Exercise goal ->
Copy out nothing but the lines from the one holding "Switch to Shared with me tab" through the end of the entries below, exactly as written and without the pictures.

The records ->
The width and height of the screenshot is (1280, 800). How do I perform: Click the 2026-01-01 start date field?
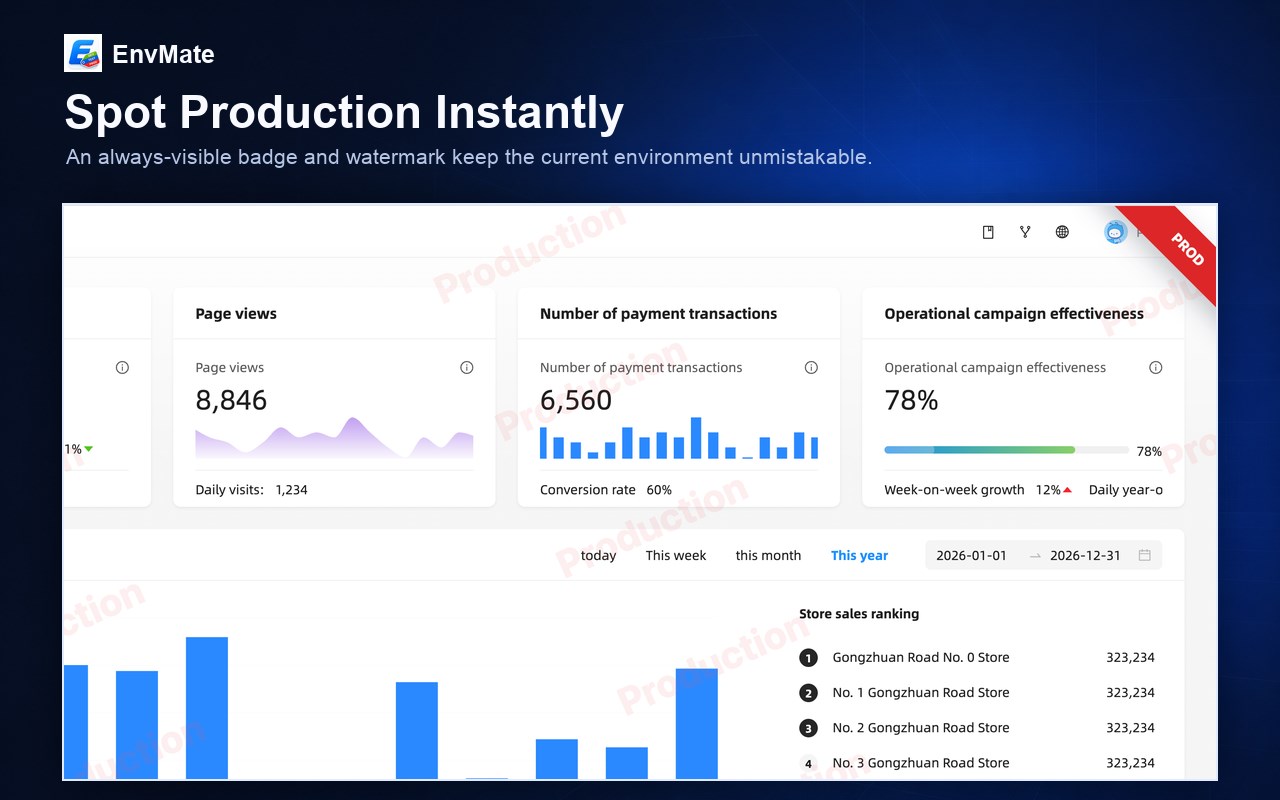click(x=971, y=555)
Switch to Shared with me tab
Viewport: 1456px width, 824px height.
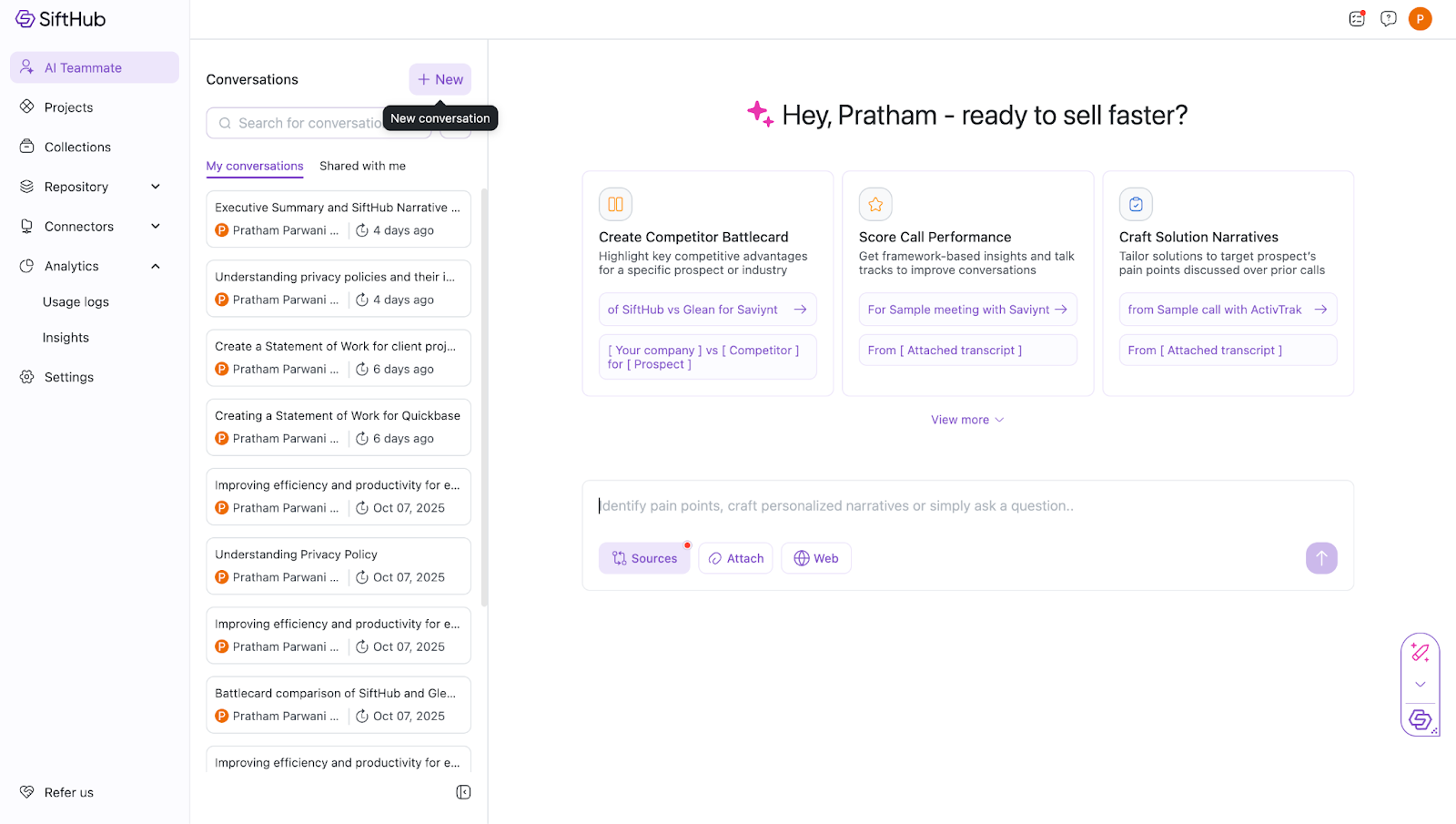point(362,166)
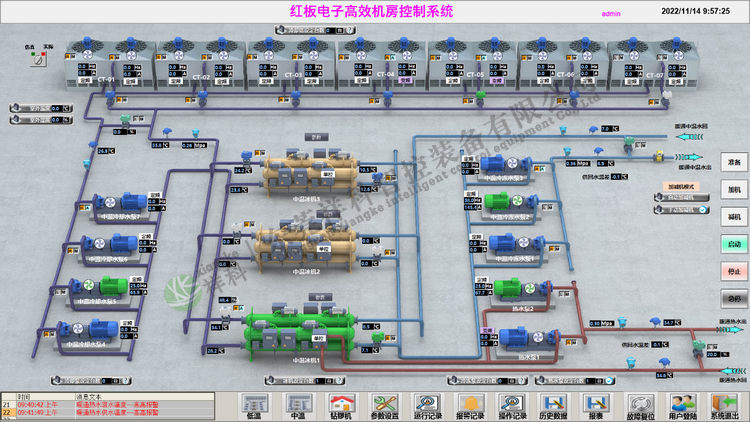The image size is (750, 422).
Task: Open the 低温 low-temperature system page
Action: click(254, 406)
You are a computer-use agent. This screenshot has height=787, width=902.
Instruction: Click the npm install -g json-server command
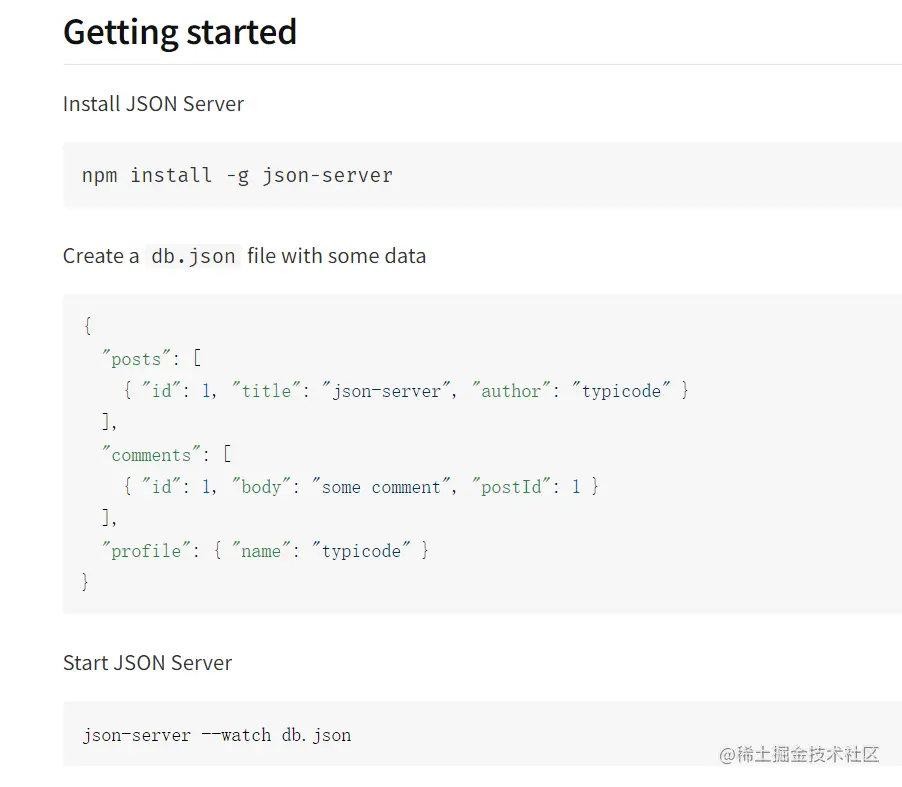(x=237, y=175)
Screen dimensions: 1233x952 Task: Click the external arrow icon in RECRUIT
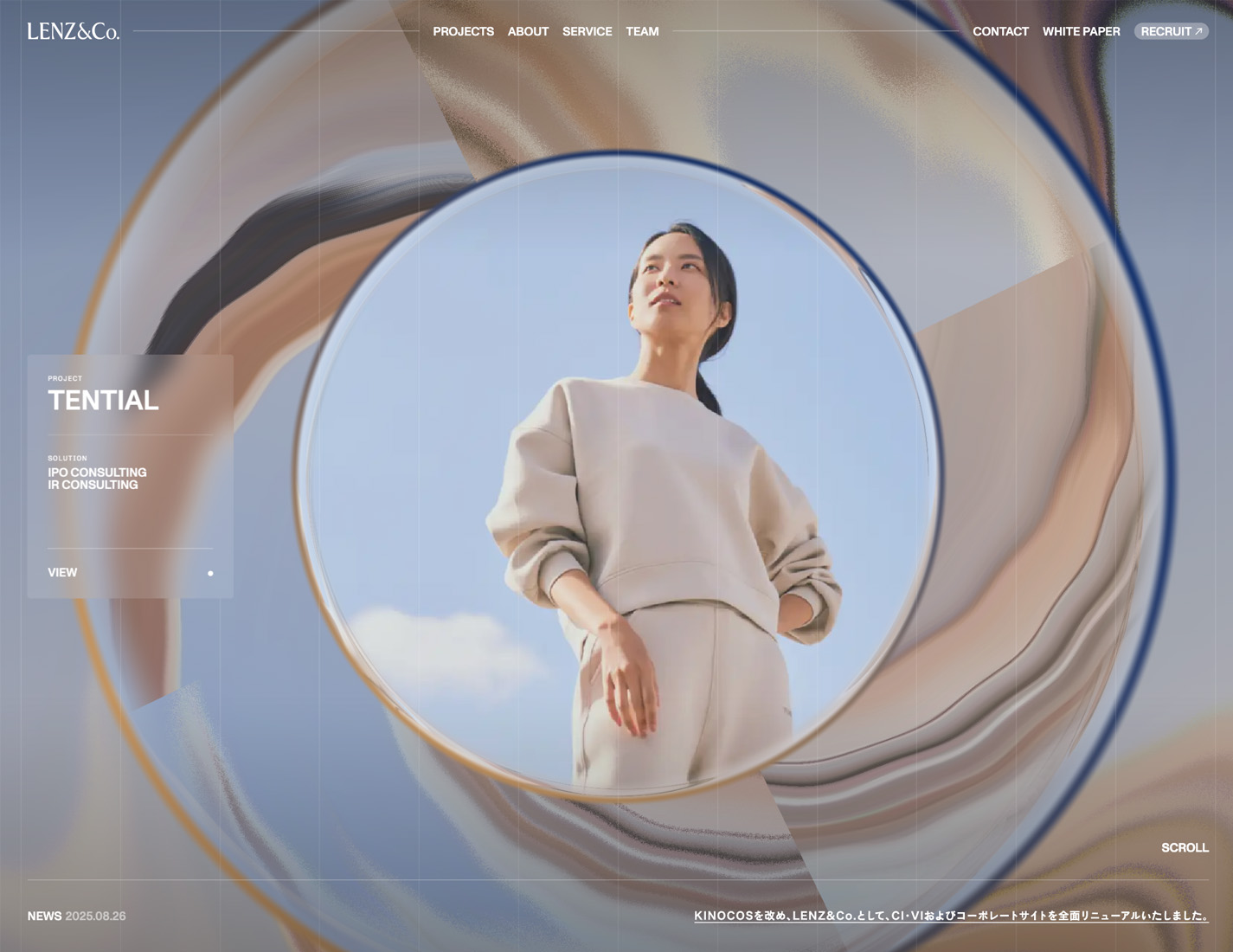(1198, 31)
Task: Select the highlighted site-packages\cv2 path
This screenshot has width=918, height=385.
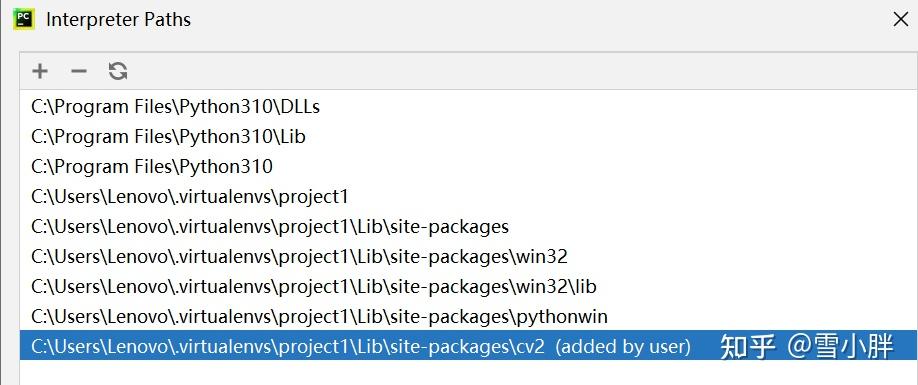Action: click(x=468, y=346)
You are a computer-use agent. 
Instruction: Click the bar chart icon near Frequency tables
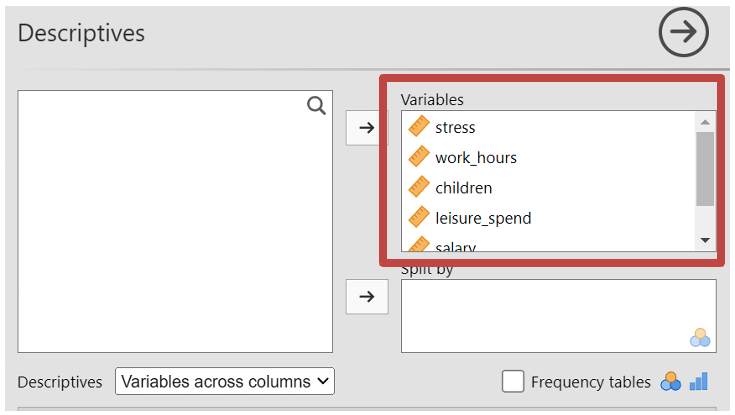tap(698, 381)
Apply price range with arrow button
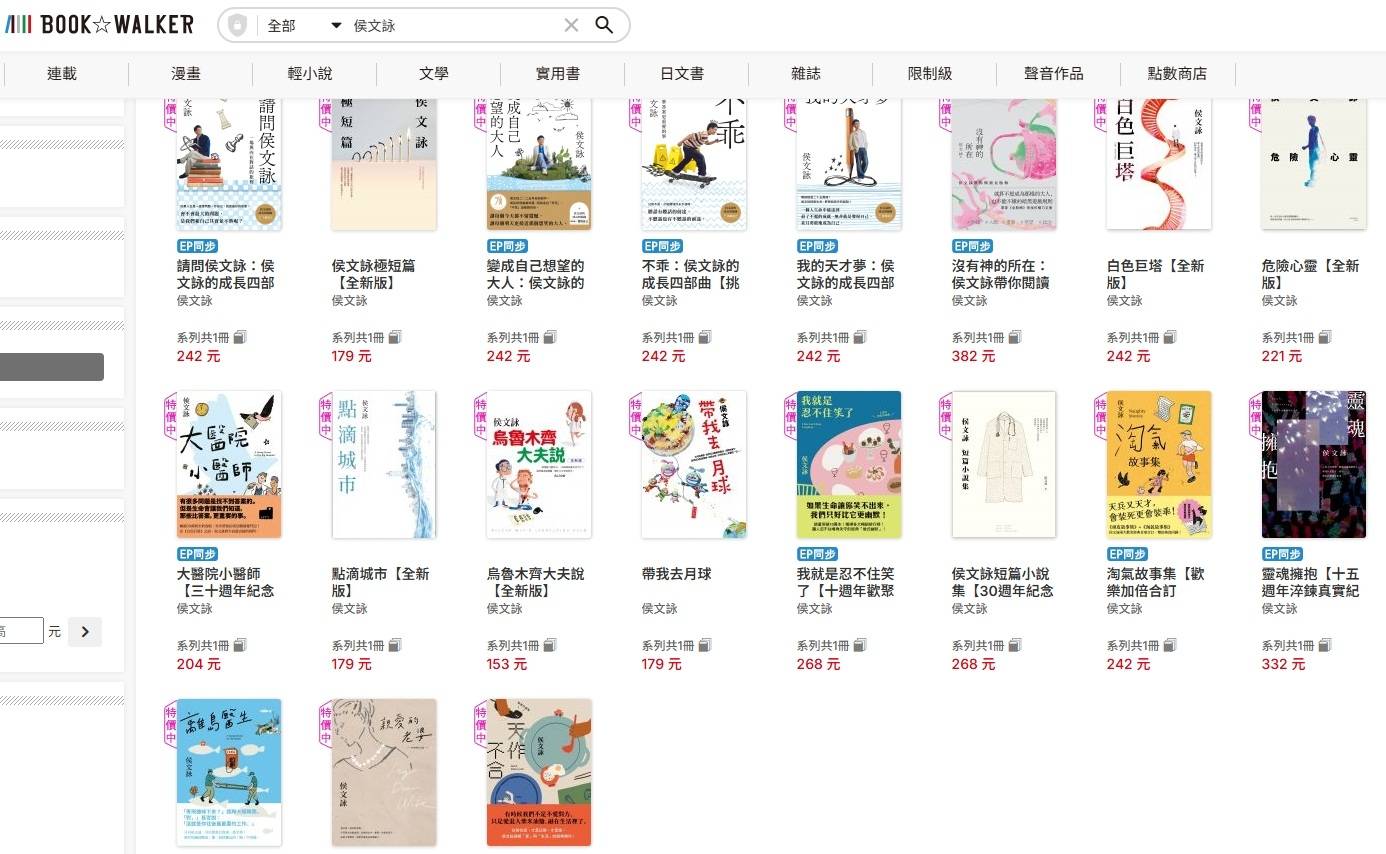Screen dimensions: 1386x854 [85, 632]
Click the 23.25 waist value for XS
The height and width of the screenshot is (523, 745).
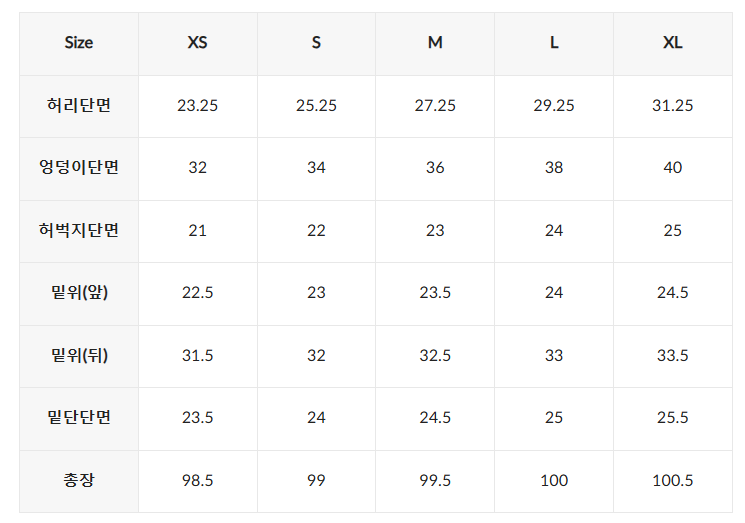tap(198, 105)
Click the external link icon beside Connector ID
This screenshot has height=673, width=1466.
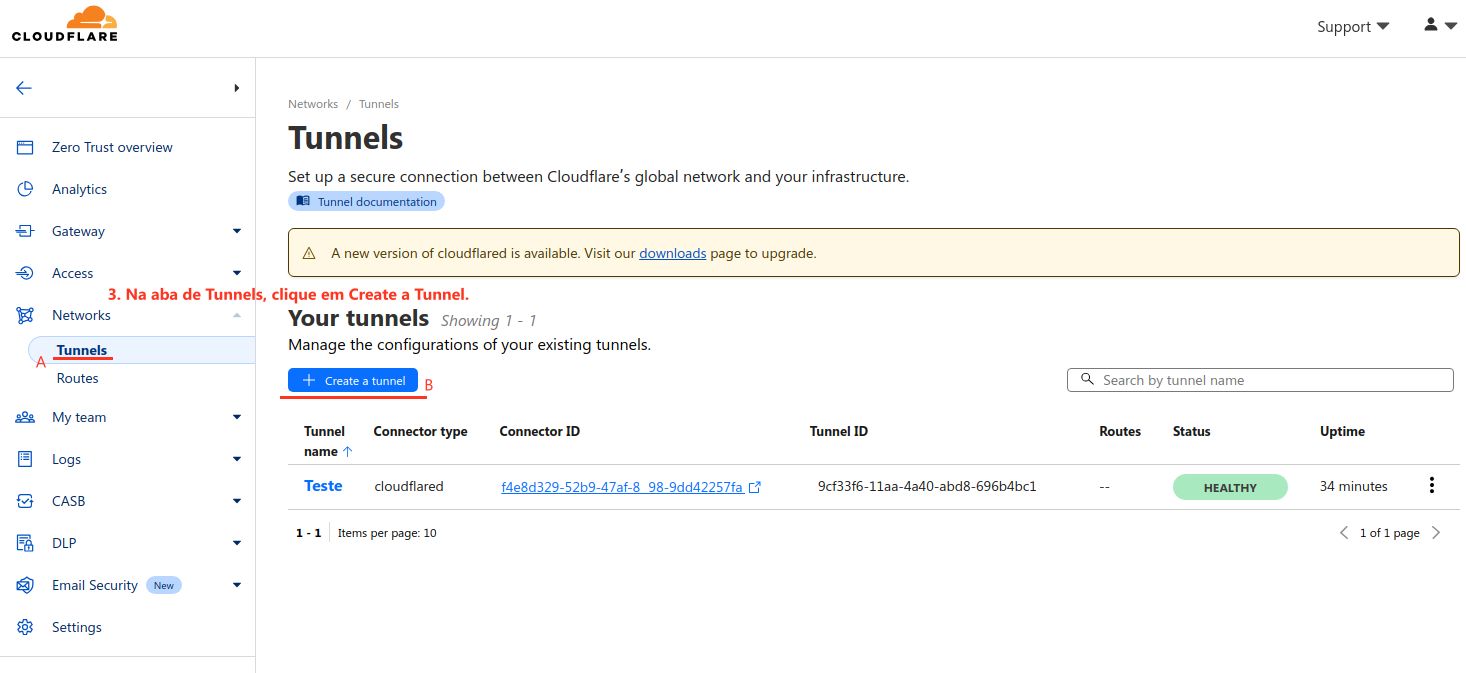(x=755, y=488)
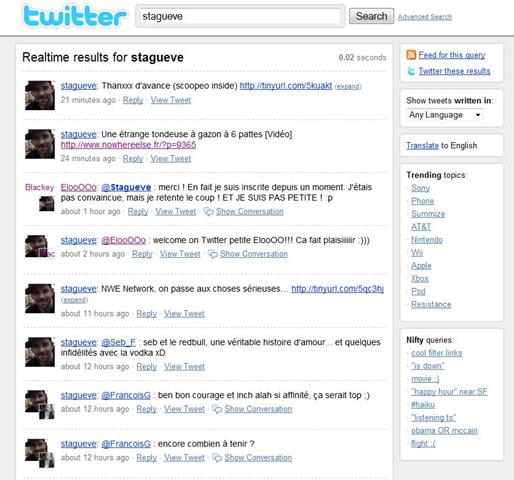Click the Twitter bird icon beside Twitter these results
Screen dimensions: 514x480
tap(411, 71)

Task answer ->
Switch to Shared with me tab
Viewport: 1456px width, 824px height.
point(362,166)
The image size is (750, 422).
Task: Open the 低温 low-temperature system page
Action: click(254, 406)
You are a computer-use agent. This screenshot has height=787, width=902.
Instruction: Click the npm install -g json-server command
(x=237, y=175)
Screen dimensions: 1233x952 Task: Click the external arrow icon in RECRUIT
(1198, 31)
Task: Select the highlighted site-packages\cv2 path
This screenshot has width=918, height=385.
Action: click(x=468, y=346)
You are a computer-use agent. 
Instruction: Click the bar chart icon near Frequency tables
tap(698, 381)
Apply price range with arrow button
Screen dimensions: 1386x854 [85, 632]
Click the 23.25 waist value for XS
The height and width of the screenshot is (523, 745).
tap(198, 105)
Click the external link icon beside Connector ID
This screenshot has height=673, width=1466.
(x=755, y=488)
Click the Twitter bird icon beside Twitter these results
Screen dimensions: 514x480
tap(411, 71)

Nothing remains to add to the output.